Updated Monday at 6:20 a.m.
After a day of uneasy anticipation, severe weather did not make its way far enough north to reach Tennessee on Wednesday.
But by 10 p.m. in the Nashville area, the National Weather Service had given the “all clear” for severe storms. Spotters had called in a single lightning strike that knocked a tree onto a shed in Centerville.
Otherwise, heavy rain was the concern, with up to 2.5 inches possible. Areas near the Tennessee-Alabama border were given a flood advisory.
Isolated storms and widespread showers are hitting Middle Tennessee right now, but the National Weather Service says late this evening is the time when severe weather could hit.
Meteorologists are expecting a potential break in weather late afternoon and early evening before the possibility of damaging wind, tornadoes and hail. The highest likelihood of severe weather will be in the southwest part of the region, where a warm front that’s currently south of Middle Tennessee will make its way later today.
“We are pretty confident about that. Where our confidence starts to decrease is how far north is that warm front going to get, and how much will that widespread severe weather expand north and northeast,” says meteorologist Krissy Hurley.

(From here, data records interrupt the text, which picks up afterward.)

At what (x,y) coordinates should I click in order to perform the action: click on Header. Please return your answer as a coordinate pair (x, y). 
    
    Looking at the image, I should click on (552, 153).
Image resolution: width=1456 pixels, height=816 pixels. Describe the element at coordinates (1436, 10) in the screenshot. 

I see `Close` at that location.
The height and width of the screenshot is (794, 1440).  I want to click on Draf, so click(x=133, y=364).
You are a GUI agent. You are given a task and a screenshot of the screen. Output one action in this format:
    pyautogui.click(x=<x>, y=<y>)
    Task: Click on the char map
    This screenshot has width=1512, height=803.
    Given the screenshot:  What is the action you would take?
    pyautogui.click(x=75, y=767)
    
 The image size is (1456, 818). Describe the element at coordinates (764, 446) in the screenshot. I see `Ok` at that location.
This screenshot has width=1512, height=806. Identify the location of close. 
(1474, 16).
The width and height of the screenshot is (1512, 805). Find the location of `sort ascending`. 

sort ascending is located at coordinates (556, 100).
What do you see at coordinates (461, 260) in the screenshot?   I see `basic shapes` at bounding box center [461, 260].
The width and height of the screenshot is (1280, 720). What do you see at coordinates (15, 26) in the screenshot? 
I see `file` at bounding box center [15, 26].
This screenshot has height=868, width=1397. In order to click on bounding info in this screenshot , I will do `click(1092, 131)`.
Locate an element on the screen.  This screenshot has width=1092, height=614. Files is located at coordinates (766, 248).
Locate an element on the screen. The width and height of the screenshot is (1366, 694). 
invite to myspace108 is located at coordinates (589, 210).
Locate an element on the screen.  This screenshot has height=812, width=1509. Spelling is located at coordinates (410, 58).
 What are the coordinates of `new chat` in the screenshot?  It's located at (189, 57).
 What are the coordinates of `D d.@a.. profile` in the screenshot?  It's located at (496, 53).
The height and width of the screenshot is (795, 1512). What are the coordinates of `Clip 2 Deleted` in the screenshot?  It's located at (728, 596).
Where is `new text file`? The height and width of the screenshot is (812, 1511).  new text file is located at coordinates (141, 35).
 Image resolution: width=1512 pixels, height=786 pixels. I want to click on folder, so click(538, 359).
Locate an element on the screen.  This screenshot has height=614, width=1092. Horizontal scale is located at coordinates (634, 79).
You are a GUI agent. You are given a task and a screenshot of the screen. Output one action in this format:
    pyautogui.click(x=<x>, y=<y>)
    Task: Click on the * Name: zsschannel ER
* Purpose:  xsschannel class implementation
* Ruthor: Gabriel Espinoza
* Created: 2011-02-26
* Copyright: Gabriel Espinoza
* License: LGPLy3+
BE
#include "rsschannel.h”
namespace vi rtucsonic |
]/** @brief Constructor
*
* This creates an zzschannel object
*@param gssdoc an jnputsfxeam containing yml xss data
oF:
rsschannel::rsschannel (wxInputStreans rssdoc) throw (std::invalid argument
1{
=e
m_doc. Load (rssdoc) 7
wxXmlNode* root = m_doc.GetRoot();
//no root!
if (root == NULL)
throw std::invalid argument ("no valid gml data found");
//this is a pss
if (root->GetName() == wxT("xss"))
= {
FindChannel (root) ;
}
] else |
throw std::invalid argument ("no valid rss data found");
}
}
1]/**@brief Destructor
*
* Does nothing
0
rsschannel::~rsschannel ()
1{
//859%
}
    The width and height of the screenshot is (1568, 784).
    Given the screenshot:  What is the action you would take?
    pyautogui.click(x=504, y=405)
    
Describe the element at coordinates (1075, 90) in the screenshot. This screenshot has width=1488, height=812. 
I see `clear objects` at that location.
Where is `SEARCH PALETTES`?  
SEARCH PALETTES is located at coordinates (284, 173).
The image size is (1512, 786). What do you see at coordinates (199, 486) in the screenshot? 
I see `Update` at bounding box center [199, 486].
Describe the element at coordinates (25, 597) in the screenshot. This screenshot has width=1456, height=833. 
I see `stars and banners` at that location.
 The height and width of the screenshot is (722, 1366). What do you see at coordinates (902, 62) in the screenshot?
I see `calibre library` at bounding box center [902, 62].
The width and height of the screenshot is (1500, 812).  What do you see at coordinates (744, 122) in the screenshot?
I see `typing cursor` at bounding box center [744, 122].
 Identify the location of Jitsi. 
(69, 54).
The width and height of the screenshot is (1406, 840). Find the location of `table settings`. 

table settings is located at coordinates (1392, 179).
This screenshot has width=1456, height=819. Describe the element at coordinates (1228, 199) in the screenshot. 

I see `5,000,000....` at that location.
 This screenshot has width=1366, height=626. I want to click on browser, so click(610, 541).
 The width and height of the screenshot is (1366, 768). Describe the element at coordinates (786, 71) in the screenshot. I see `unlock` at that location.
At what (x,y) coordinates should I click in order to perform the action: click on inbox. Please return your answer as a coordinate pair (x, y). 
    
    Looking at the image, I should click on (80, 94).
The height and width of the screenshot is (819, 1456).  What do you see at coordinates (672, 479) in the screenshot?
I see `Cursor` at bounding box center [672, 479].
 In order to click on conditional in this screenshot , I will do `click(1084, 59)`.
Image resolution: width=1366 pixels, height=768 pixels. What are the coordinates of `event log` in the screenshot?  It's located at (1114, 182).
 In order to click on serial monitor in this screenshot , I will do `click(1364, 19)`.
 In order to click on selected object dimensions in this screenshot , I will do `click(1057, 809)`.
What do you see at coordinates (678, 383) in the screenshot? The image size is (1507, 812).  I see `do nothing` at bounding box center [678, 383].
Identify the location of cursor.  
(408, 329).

Columbia and Shelbyville are at an enhanced risk, while Nashville, Clarksville and Murfreesboro remain in the slight risk area on NWS mapping, although that may change if the warm front moves up faster than expected.
Enhanced area for severe weather Wednesday has moved little farther northeast into middle TN. There still is a small threat across the southwest in the morning, but the afternoon and evening are still the peak times. Stay weather alert well into tomorrow night. pic.twitter.com/80Vi9pm8uQ
— NWS Nashville (@NWSNashville) March 16, 2021
Hurley says residents need to have “numerous ways to get warning notifications, including ways that will wake you up, because this looks like it will be a nighttime event.”
Overall, Middle Tennessee could get 1 to 2.5 inches of rain across the area. The Weather Service has issued a flood advisory for Wayne County.
“From Chattanooga to Clarksville, west of that area is really where the best chance of severe storms are,” said NWS meteorologist Mark Richards. “A small chance of tornadoes, mainly southwest near the border of Alabama, Tennessee, and a chance for hail too, and really up this way, more damaging wind.”